▸ The exercise
Lay out the data from its beginning up to and including the line containing "Action: coord(28,191)" as a two-column CSV with the headers input and output. Give one row for each text and its answer, put each value in a single quoted field, and replace any line breaks with spaces.

───── Material for the task

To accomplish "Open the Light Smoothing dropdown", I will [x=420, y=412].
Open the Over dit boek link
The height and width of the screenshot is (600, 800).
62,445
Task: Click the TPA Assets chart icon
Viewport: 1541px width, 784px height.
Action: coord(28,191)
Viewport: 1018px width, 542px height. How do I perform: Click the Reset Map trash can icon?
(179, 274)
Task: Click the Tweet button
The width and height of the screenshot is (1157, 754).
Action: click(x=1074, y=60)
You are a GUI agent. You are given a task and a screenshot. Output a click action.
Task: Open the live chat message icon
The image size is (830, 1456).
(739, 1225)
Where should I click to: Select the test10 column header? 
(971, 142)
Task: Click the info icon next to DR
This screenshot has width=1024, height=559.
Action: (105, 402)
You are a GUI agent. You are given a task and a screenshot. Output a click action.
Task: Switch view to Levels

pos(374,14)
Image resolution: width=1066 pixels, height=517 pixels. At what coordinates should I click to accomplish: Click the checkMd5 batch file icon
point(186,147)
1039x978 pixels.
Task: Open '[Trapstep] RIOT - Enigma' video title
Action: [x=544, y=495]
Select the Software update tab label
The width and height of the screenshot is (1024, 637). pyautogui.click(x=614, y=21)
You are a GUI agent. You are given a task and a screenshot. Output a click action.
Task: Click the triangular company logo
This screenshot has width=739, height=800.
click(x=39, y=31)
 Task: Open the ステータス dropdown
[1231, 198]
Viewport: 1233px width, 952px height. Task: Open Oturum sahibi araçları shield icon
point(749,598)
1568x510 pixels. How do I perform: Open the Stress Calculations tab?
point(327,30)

──────────

▸ Response to the exercise
input,output
"To accomplish ""Open the Light Smoothing dropdown"",","I will [x=420, y=412]."
"Open the Over dit boek link The height and width of the screenshot is (600, 800).","62,445"
"Task: Click the TPA Assets chart icon Viewport: 1541px width, 784px height.","Action: coord(28,191)"